I am feeling [Tired, Content, Stronger]
Wow, it's so unbelievably warm, even at 7:41 PM.
Despite having done hardly any work today, im quite tired. I think its both the heat and the mental fatigue from revision.
I've been a bit worried with myself regarding revision. Even though I have 4 exams in the next 4 days I cant bring myself to revise hard enough.
I've lost all motivation and focus. I don't feel at all how I did last year for my AS exams or in January for those modules, even though these are my finals!
Maybe I've burnt out.
Like people who work in The City do when they get to 40 and have made their millions.
Or maybe it will kick-in after I've actually had my first exam.
I hope.
I watched the match today, how great was that for the final pre-WC friendly. I couldn't help feeling sorry for the Reggae Boys though.
I've decided Im going to try and be a little more open about blogging my feelings and whatnot, like a certain someone said, "what is the blog, if not a shoulder?".
That was the original intention when I started ObAz, but it becomes harder when it becomes more than just a web log and your readers become more than strangers.
But the latter is a good thing, and I appreciate and am thankful for it.
Plus there was/is the (probably unnecessary) fear that somehow someone from reality will find it and recognise that Azuric is infact someone they know.
Mum has gone away for the weekend with my Aunt to my Grandmothers house. She'd been wanting to go for a while now and I think it will be good for her to take a break.
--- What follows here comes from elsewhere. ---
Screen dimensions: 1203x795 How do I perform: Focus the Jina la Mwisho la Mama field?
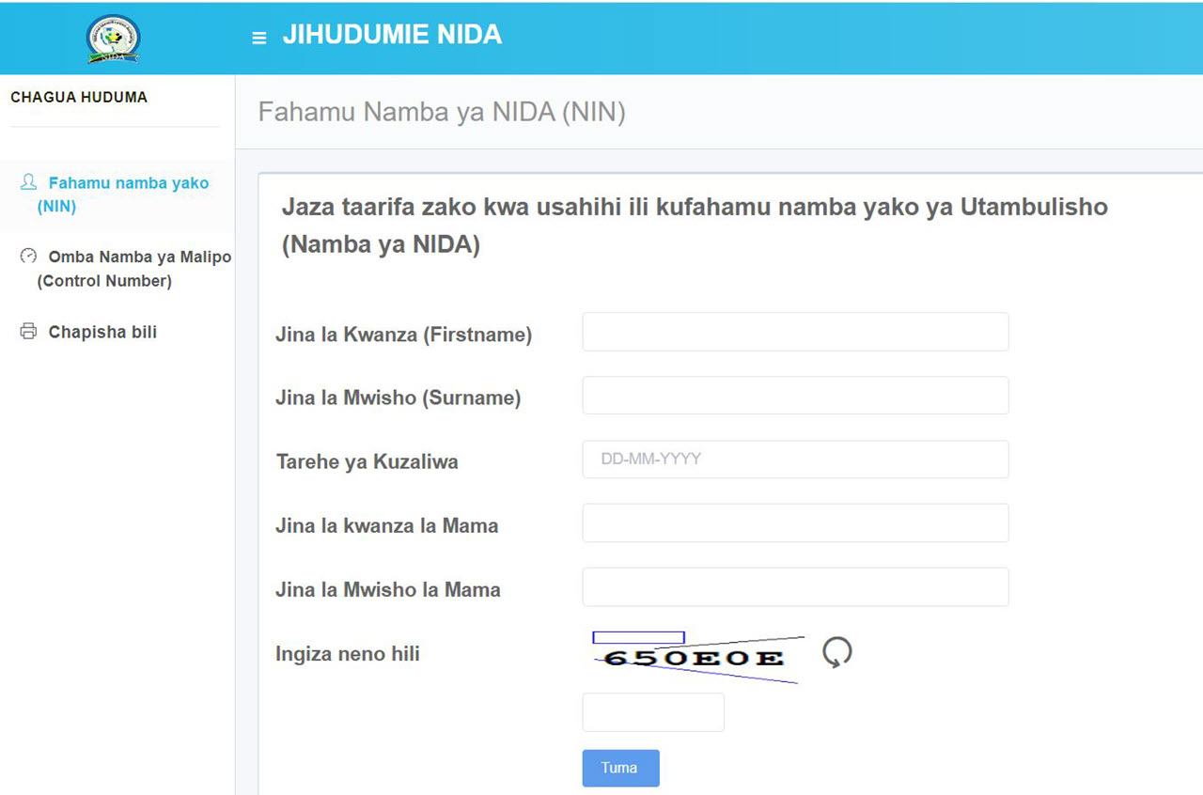[795, 587]

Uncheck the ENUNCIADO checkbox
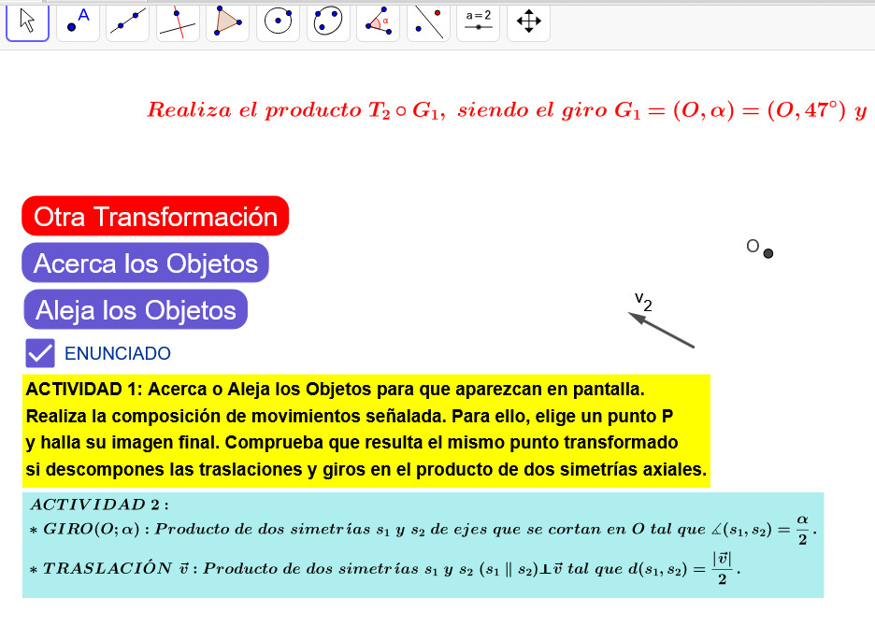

My Sister has also gone away for the weekend, for a friends party at some club in central London.
I was invited.
Except im not 21, and I have A level exams.
Oh Joy!
Last night my Father, my Sister and I went out to eat as Mum had left, and we had an okay time. Despite dad being in a bad mood initially (tired from work no doubt), when we got there we had a general chit-chat and it was good. He asked me how my revision was going and which exams were coming up, and what my worst subject was.
I know he has good intentions, and despite the fact that I have uncles who take more interest in what I do, I know he means well.
I dont have the perfect father, fact. But I am lucky to have my dad. And the strength is in accepting life and what it throws at you, and dealing with it.
As everyone is away, its just the 2 of us in tonight, we've ordered a pizza, and then Im going to watch Get Rich or Die Trying because according to my Sister (of all people) its meant to be "really good in a gritty depressing sort of way".
Hmmm.
One shall see.
Bye for now.
1 Comments:
At 12:05 am, ferox said…
"I've been a bit worried with myself regarding revision. Even though I have 4 exams in the next 4 days I cant bring myself to revise hard enough."
I waited until the day before to study for my exams and it showed on two of them. I can't concentrate when it comes to studying. It's bad.